Um cenário em que o xadrez se torna apenas negro e que me entristece muito. Cresci com a convicção de que o Boavista era o quarto grande, e por influência de familiares e amigos ganhei apreço pelo clube, aliás perto da minha casa. Aprendi a jogar lá ténis e refiz-me sócio anos mais tarde, quando pela primeira vez a armada do Bessa jogou na Liga dos Campeões (estreando-se com um embaraçoso 0-3 em casa, frente ao Rosemborg). Vi jogos memoráveis, uns contra a equipa da casa, em que o meu Benfica venceu categoricamente, e outros apoiando os do Bessa. Lembro com saudade os jogos contra o Sporting em 96, que ditaram a saída de Queirós, em 97, na meia final da Taça, em em 2001, o jogo chave do título desse ano; contra o Porto, em especial em Janeiro de 2001, no dia em que se inaugurava a Capital Europeia da Cultura, em que o Boavista ganhou o primeiro lugar que não mais largaria; exibições fantásticas contra o Borussia de Dortmund, o Kiev, o Hertha de Berlim, o golão do meio do campo de Mário Silva ao Feyeenord, o enorme roubo frente à Roma, o massacre do Manchester United e a desilusão com o Celtic, nas meias finais da UEFA. E o jogo com o Aves, em que o Boavista se sagrou campeão e desfilou avenida abaixo, em que o público invadiu o relvado, boavisteiros e não só, abraçando-se, levando pedacinhos de relva, festejando efusivamente um campeão novo em folha.

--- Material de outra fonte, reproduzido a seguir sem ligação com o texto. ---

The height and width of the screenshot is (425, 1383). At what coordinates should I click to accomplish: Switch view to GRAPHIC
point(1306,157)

Também me lembro do velho Bessa, do pião, do Topo Sul onde ficavam os Panteras Negras, das bancadas laterais com telhado de zinco, por cima da qual, no prédio atrás do Dallas se viam alguns mirones, ou por onde fugiam algumas bolas mais altas. E da construção gradual do novo estádio, o primeiro a ser começado e o último a ser inaugurado, com um jogo contra o Málaga, ou do Jogo das Estrelas, de Figo, Zidane, Schumaker e companhia, numa bancada ainda sem cadeiras.

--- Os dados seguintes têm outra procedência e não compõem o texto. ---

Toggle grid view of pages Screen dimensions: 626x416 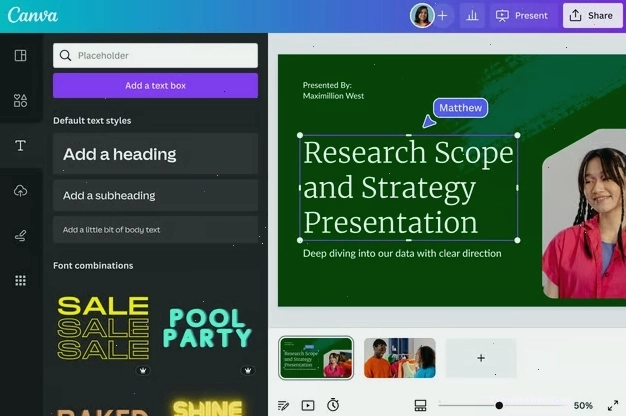click(420, 406)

Tudo isso me enche de saudade das noites e tardes do Bessa. Revolta-me o laxismo de vários anos, o chico-espertismo do Major, que continua impune, a hipocrisia e parcialidade de Nuno Cardoso, que deu dezenas de milhões de Euros ao Porto e uma migalha aos axadrezados para a construção dos respectivos estádios, a ingenuidade a roçar a estupidez dos dirigentes actuais quando um qualquer Sérgio Silva acenou com cheques de brincar, e os pesos e medidas diferentes para os castigos aplicados.


A possível descida de divisão do clube ainda é o menos: com algumas ajudas financeiras, seria apenas algum tempo no inferno, antes de regressar à divisão maior. O problema são as ciclópicas dívidas e a falta de investidores de peso que ajudem a aliviá-las. Da CMP nada virá, já que o boavisteiro Rui Rio não está para aí virado. Os salário em atraso (alguns funcionários não recebem há coisa de um ano!), as dívidas a outros clubes, ao fisco e à segurança porão provavelmente um cheque mate ao Boavista tal como o conhecemos. A SAD declarará falência, o clube fará ligeiras alterações da sigla e terá de recomeçar do zero, das distritais. Com a popularidade que apesar de tudo conserva, galgará em poucos anos os diversos escalões nacionais, tal como teve de fazer nos anos sessenta, em que andou pela terceira aos chutos no pelado campo do Bessa, onde toda a vida jogou. Voltará ao escalão maior e à Europa do futebol, recuperar as memórias das equipas das "camisolas esquisitas" que chegaram a provocar espanto e temor nas competições da UEFA.